**ABOUT THIS TASK**
Each entry below is to be copied out exactly and in full.
* * * *
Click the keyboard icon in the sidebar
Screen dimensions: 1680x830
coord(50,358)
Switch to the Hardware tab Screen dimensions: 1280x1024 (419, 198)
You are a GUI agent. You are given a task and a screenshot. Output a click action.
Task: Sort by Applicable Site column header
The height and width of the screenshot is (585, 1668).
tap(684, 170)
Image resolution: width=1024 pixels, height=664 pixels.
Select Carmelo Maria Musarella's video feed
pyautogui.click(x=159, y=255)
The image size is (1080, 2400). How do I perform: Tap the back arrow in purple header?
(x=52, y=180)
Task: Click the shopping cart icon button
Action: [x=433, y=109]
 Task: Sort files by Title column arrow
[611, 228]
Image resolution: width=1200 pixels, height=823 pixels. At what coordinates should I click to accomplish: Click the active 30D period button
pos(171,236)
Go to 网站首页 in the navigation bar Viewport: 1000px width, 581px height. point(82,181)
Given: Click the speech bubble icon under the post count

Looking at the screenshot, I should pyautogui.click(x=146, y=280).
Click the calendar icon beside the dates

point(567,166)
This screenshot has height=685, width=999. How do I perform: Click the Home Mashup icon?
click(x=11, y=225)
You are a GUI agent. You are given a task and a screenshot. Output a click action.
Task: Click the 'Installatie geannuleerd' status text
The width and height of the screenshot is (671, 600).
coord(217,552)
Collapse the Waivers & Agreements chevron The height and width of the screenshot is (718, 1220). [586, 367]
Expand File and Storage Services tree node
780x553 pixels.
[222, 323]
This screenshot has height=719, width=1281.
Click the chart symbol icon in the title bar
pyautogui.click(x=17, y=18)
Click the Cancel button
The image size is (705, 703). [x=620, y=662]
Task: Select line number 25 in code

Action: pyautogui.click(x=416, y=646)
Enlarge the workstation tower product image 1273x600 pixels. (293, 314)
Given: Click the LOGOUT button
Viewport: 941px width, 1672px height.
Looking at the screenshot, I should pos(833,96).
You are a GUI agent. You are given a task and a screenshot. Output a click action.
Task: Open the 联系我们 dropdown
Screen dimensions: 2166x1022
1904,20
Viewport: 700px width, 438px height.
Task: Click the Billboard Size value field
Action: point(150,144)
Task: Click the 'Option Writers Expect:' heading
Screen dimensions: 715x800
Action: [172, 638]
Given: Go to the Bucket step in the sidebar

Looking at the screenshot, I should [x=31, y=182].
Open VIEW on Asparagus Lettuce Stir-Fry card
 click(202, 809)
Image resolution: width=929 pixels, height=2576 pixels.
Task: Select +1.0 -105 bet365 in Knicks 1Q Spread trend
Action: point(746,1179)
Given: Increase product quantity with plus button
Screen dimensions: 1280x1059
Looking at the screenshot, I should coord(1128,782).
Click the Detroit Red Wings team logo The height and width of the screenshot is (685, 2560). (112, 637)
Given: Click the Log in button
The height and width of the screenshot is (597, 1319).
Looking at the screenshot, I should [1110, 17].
* * * *
**ANSWER SPACE**
Click the keyboard icon in the sidebar
Screen dimensions: 1680x830
coord(50,358)
Switch to the Hardware tab Screen dimensions: 1280x1024 (419, 198)
You are a GUI agent. You are given a task and a screenshot. Output a click action.
Task: Sort by Applicable Site column header
The height and width of the screenshot is (585, 1668).
tap(684, 170)
Image resolution: width=1024 pixels, height=664 pixels.
Select Carmelo Maria Musarella's video feed
pyautogui.click(x=159, y=255)
The image size is (1080, 2400). How do I perform: Tap the back arrow in purple header?
(x=52, y=180)
Task: Click the shopping cart icon button
Action: [x=433, y=109]
 Task: Sort files by Title column arrow
[611, 228]
Image resolution: width=1200 pixels, height=823 pixels. At what coordinates should I click to accomplish: Click the active 30D period button
pos(171,236)
Go to 网站首页 in the navigation bar Viewport: 1000px width, 581px height. point(82,181)
Given: Click the speech bubble icon under the post count

Looking at the screenshot, I should pyautogui.click(x=146, y=280).
Click the calendar icon beside the dates

point(567,166)
This screenshot has height=685, width=999. How do I perform: Click the Home Mashup icon?
click(x=11, y=225)
You are a GUI agent. You are given a task and a screenshot. Output a click action.
Task: Click the 'Installatie geannuleerd' status text
The width and height of the screenshot is (671, 600).
coord(217,552)
Collapse the Waivers & Agreements chevron The height and width of the screenshot is (718, 1220). [586, 367]
Expand File and Storage Services tree node
780x553 pixels.
[222, 323]
This screenshot has height=719, width=1281.
Click the chart symbol icon in the title bar
pyautogui.click(x=17, y=18)
Click the Cancel button
The image size is (705, 703). [x=620, y=662]
Task: Select line number 25 in code

Action: pyautogui.click(x=416, y=646)
Enlarge the workstation tower product image 1273x600 pixels. (293, 314)
Given: Click the LOGOUT button
Viewport: 941px width, 1672px height.
Looking at the screenshot, I should pos(833,96).
You are a GUI agent. You are given a task and a screenshot. Output a click action.
Task: Open the 联系我们 dropdown
Screen dimensions: 2166x1022
1904,20
Viewport: 700px width, 438px height.
Task: Click the Billboard Size value field
Action: point(150,144)
Task: Click the 'Option Writers Expect:' heading
Screen dimensions: 715x800
Action: [172, 638]
Given: Go to the Bucket step in the sidebar

Looking at the screenshot, I should [x=31, y=182].
Open VIEW on Asparagus Lettuce Stir-Fry card
 click(202, 809)
Image resolution: width=929 pixels, height=2576 pixels.
Task: Select +1.0 -105 bet365 in Knicks 1Q Spread trend
Action: point(746,1179)
Given: Increase product quantity with plus button
Screen dimensions: 1280x1059
Looking at the screenshot, I should coord(1128,782).
Click the Detroit Red Wings team logo The height and width of the screenshot is (685, 2560). (112, 637)
Given: Click the Log in button
The height and width of the screenshot is (597, 1319).
Looking at the screenshot, I should [1110, 17].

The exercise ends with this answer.